Journal of virology 2016 07 2790(16) 7541-51 doi 10.1128/JVI.00598-16
Simian immunodeficiency virus (SIV)-infected sooty mangabeys (SMs) do not develop AIDS despite high levels of viremia. Key factors involved in the benign course of SIV infection in SMs are the absence of chronic immune activation and low levels of infection of CD4(+) central memory (TCM) and stem cell memory (TSCM) T cells. To better understand the role of virus replication in determining the main features of SIV infection in SMs, we treated 12 SMs with a potent antiretroviral therapy (ART) regimen for 2 to 12 months. We observed that ART suppressed viremia to <60 copies/ml of plasma in 10 of 12 animals and induced a variable decrease in the level of cell-associated SIV DNA in peripheral blood (average changes of 0.9-, 1.1-, 1.5-, and 3.7-fold for CD4(+) transitional memory [TTM], TCM, effector memory [TEM], and TSCM cells, respectively). ART-treated SIV-infected SMs showed (i) increased percentages of circulating CD4(+) TCM cells, (ii) increased levels of CD4(+) T cells in the rectal mucosa, and (iii) significant declines in the frequencies of HLA-DR(+) CD8(+) T cells in the blood and rectal mucosa. In addition, we observed that ART interruption resulted in rapid viral rebound in all SIV-infected SMs, indicating that the virus reservoir persists for at least a year under ART despite lower infection levels of CD4(+) TCM and TSCM cells than those seen in pathogenic SIV infections of macaques. Overall, these data indicate that ART induces specific immunological changes in SIV-infected SMs, thus suggesting that virus replication affects immune function even in the context of this clinically benign infection. IMPORTANCE
Studies of natural, nonpathogenic simian immunodeficiency virus (SIV) infection of African monkeys have provided important insights into the mechanisms responsible for the progression to AIDS during pathogenic human immunodeficiency virus (HIV) infection of humans and SIV infection of Asian macaques.
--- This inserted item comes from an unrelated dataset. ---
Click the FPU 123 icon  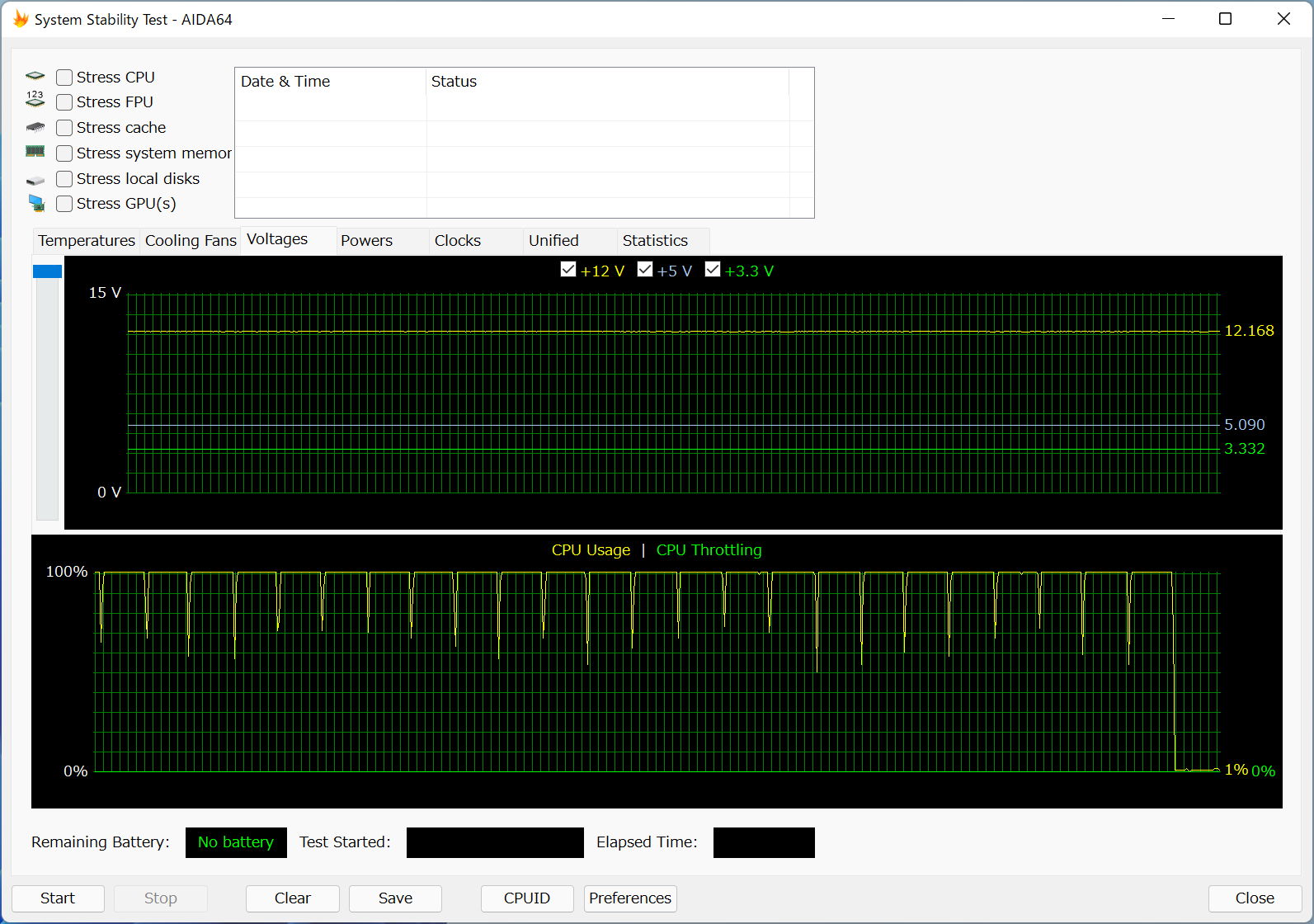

In this study, for the first time, we treated SIV-infected sooty mangabeys, a natural host for the infection, with a potent antiretroviral therapy (ART) regimen for periods ranging from 2 to 12 months and monitored in detail how suppression of virus replication affected the main virological and immunological features of this nonpathogenic infection. The observed findings provide novel information on both the pathogenesis of residual immunological disease under ART during pathogenic infection and the mechanisms involved in virus persistence during primate lentiviral infections.